> [WHAT IS REQUIRED]:
The answer must be the data, repeated exactly.

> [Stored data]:
-- -- --

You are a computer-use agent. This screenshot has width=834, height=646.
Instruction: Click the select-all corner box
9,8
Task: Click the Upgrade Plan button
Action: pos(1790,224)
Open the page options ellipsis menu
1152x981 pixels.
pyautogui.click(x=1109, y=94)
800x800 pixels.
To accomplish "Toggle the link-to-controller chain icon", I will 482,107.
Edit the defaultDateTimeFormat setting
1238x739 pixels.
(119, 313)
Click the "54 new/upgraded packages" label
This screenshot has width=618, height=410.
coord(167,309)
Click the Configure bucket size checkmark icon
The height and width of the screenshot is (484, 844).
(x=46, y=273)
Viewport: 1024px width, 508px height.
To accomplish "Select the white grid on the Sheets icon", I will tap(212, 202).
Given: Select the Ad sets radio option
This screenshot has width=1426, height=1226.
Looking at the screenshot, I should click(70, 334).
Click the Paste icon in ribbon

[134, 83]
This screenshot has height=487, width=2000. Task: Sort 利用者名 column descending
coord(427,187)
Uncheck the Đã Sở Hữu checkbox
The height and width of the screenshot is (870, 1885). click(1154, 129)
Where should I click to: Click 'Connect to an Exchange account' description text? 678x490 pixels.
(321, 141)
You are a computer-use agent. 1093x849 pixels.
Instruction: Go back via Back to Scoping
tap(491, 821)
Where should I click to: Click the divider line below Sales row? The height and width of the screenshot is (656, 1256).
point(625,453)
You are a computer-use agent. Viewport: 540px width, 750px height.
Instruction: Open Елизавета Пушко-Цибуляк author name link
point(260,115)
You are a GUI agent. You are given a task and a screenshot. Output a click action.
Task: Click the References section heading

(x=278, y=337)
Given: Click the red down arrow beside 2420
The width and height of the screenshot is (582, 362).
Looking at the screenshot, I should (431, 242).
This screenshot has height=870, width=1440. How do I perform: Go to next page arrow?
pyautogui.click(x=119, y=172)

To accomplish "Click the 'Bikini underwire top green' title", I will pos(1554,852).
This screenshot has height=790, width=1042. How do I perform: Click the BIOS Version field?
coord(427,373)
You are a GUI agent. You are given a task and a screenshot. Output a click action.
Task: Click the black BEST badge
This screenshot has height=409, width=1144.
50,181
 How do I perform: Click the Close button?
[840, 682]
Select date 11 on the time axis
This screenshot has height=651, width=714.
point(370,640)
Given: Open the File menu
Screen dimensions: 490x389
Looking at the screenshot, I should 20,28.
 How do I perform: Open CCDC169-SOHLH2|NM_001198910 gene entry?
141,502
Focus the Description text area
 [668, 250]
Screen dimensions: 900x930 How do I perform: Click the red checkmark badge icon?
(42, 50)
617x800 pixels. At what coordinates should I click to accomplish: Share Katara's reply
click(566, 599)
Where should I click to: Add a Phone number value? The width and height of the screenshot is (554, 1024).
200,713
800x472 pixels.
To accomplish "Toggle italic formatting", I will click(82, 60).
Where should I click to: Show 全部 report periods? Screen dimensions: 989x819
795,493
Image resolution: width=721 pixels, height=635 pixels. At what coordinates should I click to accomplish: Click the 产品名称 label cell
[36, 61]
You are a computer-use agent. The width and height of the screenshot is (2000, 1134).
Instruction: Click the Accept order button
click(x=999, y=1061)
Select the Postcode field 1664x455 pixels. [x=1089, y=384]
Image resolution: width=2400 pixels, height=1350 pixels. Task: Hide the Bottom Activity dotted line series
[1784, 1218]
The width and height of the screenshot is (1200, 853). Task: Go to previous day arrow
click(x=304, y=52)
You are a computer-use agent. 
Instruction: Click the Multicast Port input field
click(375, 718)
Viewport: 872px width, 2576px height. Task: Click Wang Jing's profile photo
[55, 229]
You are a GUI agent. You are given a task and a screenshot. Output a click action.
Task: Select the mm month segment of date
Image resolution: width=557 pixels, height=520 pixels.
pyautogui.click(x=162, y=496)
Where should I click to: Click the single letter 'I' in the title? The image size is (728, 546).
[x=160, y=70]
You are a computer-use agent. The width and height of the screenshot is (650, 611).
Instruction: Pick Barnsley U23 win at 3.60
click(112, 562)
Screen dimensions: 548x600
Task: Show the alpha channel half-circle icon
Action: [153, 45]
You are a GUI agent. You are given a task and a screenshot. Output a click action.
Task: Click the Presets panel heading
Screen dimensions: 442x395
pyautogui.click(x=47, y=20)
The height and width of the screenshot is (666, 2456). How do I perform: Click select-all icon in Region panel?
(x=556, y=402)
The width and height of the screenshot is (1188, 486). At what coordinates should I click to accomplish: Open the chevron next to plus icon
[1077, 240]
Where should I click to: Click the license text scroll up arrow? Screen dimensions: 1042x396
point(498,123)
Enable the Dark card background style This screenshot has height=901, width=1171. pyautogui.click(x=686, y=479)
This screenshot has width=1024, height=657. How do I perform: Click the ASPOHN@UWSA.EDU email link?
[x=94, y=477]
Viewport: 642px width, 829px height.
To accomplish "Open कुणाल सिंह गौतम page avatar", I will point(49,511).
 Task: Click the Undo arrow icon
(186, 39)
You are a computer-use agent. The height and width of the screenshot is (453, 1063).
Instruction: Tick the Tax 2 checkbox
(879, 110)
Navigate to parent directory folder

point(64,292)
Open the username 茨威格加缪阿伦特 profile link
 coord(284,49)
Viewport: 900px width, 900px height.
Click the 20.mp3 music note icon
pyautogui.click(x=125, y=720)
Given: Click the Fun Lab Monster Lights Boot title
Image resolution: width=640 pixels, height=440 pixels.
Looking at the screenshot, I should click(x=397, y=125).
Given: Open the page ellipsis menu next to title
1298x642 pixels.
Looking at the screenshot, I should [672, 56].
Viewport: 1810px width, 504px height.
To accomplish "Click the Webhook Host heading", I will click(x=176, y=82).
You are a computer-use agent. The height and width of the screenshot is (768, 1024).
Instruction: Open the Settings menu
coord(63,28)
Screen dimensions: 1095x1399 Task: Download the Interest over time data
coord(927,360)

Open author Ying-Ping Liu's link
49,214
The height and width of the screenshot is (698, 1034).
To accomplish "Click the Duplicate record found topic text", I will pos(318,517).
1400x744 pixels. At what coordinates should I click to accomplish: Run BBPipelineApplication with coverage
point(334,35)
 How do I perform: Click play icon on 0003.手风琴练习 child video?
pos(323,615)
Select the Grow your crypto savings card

-- -- --

> [EXPECTED ANSWER]:
You are a computer-use agent. This screenshot has width=834, height=646.
Instruction: Click the select-all corner box
9,8
Task: Click the Upgrade Plan button
Action: pos(1790,224)
Open the page options ellipsis menu
1152x981 pixels.
pyautogui.click(x=1109, y=94)
800x800 pixels.
To accomplish "Toggle the link-to-controller chain icon", I will 482,107.
Edit the defaultDateTimeFormat setting
1238x739 pixels.
(119, 313)
Click the "54 new/upgraded packages" label
This screenshot has width=618, height=410.
coord(167,309)
Click the Configure bucket size checkmark icon
The height and width of the screenshot is (484, 844).
(x=46, y=273)
Viewport: 1024px width, 508px height.
To accomplish "Select the white grid on the Sheets icon", I will tap(212, 202).
Given: Select the Ad sets radio option
This screenshot has width=1426, height=1226.
Looking at the screenshot, I should click(70, 334).
Click the Paste icon in ribbon

[134, 83]
This screenshot has height=487, width=2000. Task: Sort 利用者名 column descending
coord(427,187)
Uncheck the Đã Sở Hữu checkbox
The height and width of the screenshot is (870, 1885). click(1154, 129)
Where should I click to: Click 'Connect to an Exchange account' description text? 678x490 pixels.
(321, 141)
You are a computer-use agent. 1093x849 pixels.
Instruction: Go back via Back to Scoping
tap(491, 821)
Where should I click to: Click the divider line below Sales row? The height and width of the screenshot is (656, 1256).
point(625,453)
You are a computer-use agent. Viewport: 540px width, 750px height.
Instruction: Open Елизавета Пушко-Цибуляк author name link
point(260,115)
You are a GUI agent. You are given a task and a screenshot. Output a click action.
Task: Click the References section heading

(x=278, y=337)
Given: Click the red down arrow beside 2420
The width and height of the screenshot is (582, 362).
Looking at the screenshot, I should (431, 242).
This screenshot has height=870, width=1440. How do I perform: Go to next page arrow?
pyautogui.click(x=119, y=172)

To accomplish "Click the 'Bikini underwire top green' title", I will pos(1554,852).
This screenshot has height=790, width=1042. How do I perform: Click the BIOS Version field?
coord(427,373)
You are a GUI agent. You are given a task and a screenshot. Output a click action.
Task: Click the black BEST badge
This screenshot has height=409, width=1144.
50,181
 How do I perform: Click the Close button?
[840, 682]
Select date 11 on the time axis
This screenshot has height=651, width=714.
point(370,640)
Given: Open the File menu
Screen dimensions: 490x389
Looking at the screenshot, I should 20,28.
 How do I perform: Open CCDC169-SOHLH2|NM_001198910 gene entry?
141,502
Focus the Description text area
 [668, 250]
Screen dimensions: 900x930 How do I perform: Click the red checkmark badge icon?
(42, 50)
617x800 pixels. At what coordinates should I click to accomplish: Share Katara's reply
click(566, 599)
Where should I click to: Add a Phone number value? The width and height of the screenshot is (554, 1024).
200,713
800x472 pixels.
To accomplish "Toggle italic formatting", I will click(82, 60).
Where should I click to: Show 全部 report periods? Screen dimensions: 989x819
795,493
Image resolution: width=721 pixels, height=635 pixels. At what coordinates should I click to accomplish: Click the 产品名称 label cell
[36, 61]
You are a computer-use agent. The width and height of the screenshot is (2000, 1134).
Instruction: Click the Accept order button
click(x=999, y=1061)
Select the Postcode field 1664x455 pixels. [x=1089, y=384]
Image resolution: width=2400 pixels, height=1350 pixels. Task: Hide the Bottom Activity dotted line series
[1784, 1218]
The width and height of the screenshot is (1200, 853). Task: Go to previous day arrow
click(x=304, y=52)
You are a computer-use agent. 
Instruction: Click the Multicast Port input field
click(375, 718)
Viewport: 872px width, 2576px height. Task: Click Wang Jing's profile photo
[55, 229]
You are a GUI agent. You are given a task and a screenshot. Output a click action.
Task: Select the mm month segment of date
Image resolution: width=557 pixels, height=520 pixels.
pyautogui.click(x=162, y=496)
Where should I click to: Click the single letter 'I' in the title? The image size is (728, 546).
[x=160, y=70]
You are a computer-use agent. The width and height of the screenshot is (650, 611).
Instruction: Pick Barnsley U23 win at 3.60
click(112, 562)
Screen dimensions: 548x600
Task: Show the alpha channel half-circle icon
Action: [153, 45]
You are a GUI agent. You are given a task and a screenshot. Output a click action.
Task: Click the Presets panel heading
Screen dimensions: 442x395
pyautogui.click(x=47, y=20)
The height and width of the screenshot is (666, 2456). How do I perform: Click select-all icon in Region panel?
(x=556, y=402)
The width and height of the screenshot is (1188, 486). At what coordinates should I click to accomplish: Open the chevron next to plus icon
[1077, 240]
Where should I click to: Click the license text scroll up arrow? Screen dimensions: 1042x396
point(498,123)
Enable the Dark card background style This screenshot has height=901, width=1171. pyautogui.click(x=686, y=479)
This screenshot has width=1024, height=657. How do I perform: Click the ASPOHN@UWSA.EDU email link?
[x=94, y=477]
Viewport: 642px width, 829px height.
To accomplish "Open कुणाल सिंह गौतम page avatar", I will point(49,511).
 Task: Click the Undo arrow icon
(186, 39)
You are a computer-use agent. The height and width of the screenshot is (453, 1063).
Instruction: Tick the Tax 2 checkbox
(879, 110)
Navigate to parent directory folder

point(64,292)
Open the username 茨威格加缪阿伦特 profile link
 coord(284,49)
Viewport: 900px width, 900px height.
Click the 20.mp3 music note icon
pyautogui.click(x=125, y=720)
Given: Click the Fun Lab Monster Lights Boot title
Image resolution: width=640 pixels, height=440 pixels.
Looking at the screenshot, I should click(x=397, y=125).
Given: Open the page ellipsis menu next to title
1298x642 pixels.
Looking at the screenshot, I should [672, 56].
Viewport: 1810px width, 504px height.
To accomplish "Click the Webhook Host heading", I will click(x=176, y=82).
You are a computer-use agent. The height and width of the screenshot is (768, 1024).
Instruction: Open the Settings menu
coord(63,28)
Screen dimensions: 1095x1399 Task: Download the Interest over time data
coord(927,360)

Open author Ying-Ping Liu's link
49,214
The height and width of the screenshot is (698, 1034).
To accomplish "Click the Duplicate record found topic text", I will pos(318,517).
1400x744 pixels. At what coordinates should I click to accomplish: Run BBPipelineApplication with coverage
point(334,35)
 How do I perform: Click play icon on 0003.手风琴练习 child video?
pos(323,615)
Select the Grow your crypto savings card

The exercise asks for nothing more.